Il est donc terriblement important d’assurer la poursuite des initiatives pilotes de dépistage décentralisé et démidécalisé, et de les généraliser en adaptant le cadre légal. L’ordre des médecins et le Parlement fédéral (dans un projet de résolution encore en débat) plaident dans ce sens. Et le Conseil Supérieur de la Santé (CSS) ne dit rien d’autre dans son avis rédigé sur ce sujet en juillet 2015, ce qui nécessite la mise en place de formations, d’un dispositif centralisé de contrôle et de pratiques d’accompagnement, mais aussi la modification d’un arrêté royal qui pour l’heure interdit que des actes médicaux (le dépistage en est un) soient effectués par d’autres que des professionnels de la santé.

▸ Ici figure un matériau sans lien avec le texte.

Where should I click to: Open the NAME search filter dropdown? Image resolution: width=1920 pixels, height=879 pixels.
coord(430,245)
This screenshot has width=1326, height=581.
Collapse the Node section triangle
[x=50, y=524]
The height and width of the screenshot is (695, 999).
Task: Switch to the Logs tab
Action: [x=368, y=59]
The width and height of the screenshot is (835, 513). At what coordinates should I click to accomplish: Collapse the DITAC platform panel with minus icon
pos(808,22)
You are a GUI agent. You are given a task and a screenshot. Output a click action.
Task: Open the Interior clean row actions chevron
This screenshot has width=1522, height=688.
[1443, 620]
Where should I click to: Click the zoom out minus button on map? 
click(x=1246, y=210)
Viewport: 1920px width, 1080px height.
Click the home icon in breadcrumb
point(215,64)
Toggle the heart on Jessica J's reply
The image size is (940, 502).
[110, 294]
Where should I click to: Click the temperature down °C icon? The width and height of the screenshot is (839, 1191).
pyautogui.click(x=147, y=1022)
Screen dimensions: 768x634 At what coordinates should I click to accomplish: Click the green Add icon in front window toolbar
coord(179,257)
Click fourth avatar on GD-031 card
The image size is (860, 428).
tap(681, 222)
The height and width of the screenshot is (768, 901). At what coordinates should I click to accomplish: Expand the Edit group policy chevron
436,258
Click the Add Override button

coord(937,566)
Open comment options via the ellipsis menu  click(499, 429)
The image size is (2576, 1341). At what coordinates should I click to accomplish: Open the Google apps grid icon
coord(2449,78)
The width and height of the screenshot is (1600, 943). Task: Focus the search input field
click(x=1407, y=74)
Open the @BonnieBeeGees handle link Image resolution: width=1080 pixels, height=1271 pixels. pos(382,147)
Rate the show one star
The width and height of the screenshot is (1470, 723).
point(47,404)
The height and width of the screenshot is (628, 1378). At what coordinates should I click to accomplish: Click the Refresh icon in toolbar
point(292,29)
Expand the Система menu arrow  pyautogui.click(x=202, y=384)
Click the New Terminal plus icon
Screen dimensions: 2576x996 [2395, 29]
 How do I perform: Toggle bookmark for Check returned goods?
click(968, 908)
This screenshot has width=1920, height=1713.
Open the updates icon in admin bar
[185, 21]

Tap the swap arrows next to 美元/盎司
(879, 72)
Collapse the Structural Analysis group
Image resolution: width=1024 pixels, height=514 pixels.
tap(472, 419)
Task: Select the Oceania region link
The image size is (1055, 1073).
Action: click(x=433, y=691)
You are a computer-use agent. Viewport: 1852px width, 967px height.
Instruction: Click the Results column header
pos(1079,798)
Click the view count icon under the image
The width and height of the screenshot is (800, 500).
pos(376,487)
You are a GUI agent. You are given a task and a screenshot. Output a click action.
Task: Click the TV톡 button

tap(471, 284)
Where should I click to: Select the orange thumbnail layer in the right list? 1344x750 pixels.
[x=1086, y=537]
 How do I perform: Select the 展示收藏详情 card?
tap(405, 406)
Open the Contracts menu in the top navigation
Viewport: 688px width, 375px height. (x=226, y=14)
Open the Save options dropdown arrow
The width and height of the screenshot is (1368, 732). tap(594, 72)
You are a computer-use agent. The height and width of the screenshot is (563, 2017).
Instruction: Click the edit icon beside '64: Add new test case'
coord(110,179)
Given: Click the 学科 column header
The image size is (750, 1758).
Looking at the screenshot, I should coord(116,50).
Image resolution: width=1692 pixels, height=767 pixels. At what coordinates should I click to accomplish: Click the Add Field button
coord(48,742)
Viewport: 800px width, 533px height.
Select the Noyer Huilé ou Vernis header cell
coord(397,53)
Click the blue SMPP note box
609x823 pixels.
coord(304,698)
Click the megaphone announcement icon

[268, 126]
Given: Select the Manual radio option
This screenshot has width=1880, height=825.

On attend donc maintenant une initiative de la Ministre de la Santé Maggie De Block. Peu encline à modifier la législation, elle a toutefois assuré la semaine dernière qu’elle était maintenant disposée à suivre l’avis du CSS, mais que la modification de la loi n’interviendrait pas avant la mi-2016 (d’après Le Soir du 26 novembre).

De plus, un imbroglio pointe méchamment son nez. Les politiques de prévention sont transférées aux régions par la 6e réforme de l’État. Maggie De Block estime donc que le financement ne doit plus provenir de l’INAMI. Les régions renâclent car les moyens financiers attachés à cette politique n’ont quant à eux pas été transférés. Bref le risque est grand de ne pas débloquer la situation avant longtemps !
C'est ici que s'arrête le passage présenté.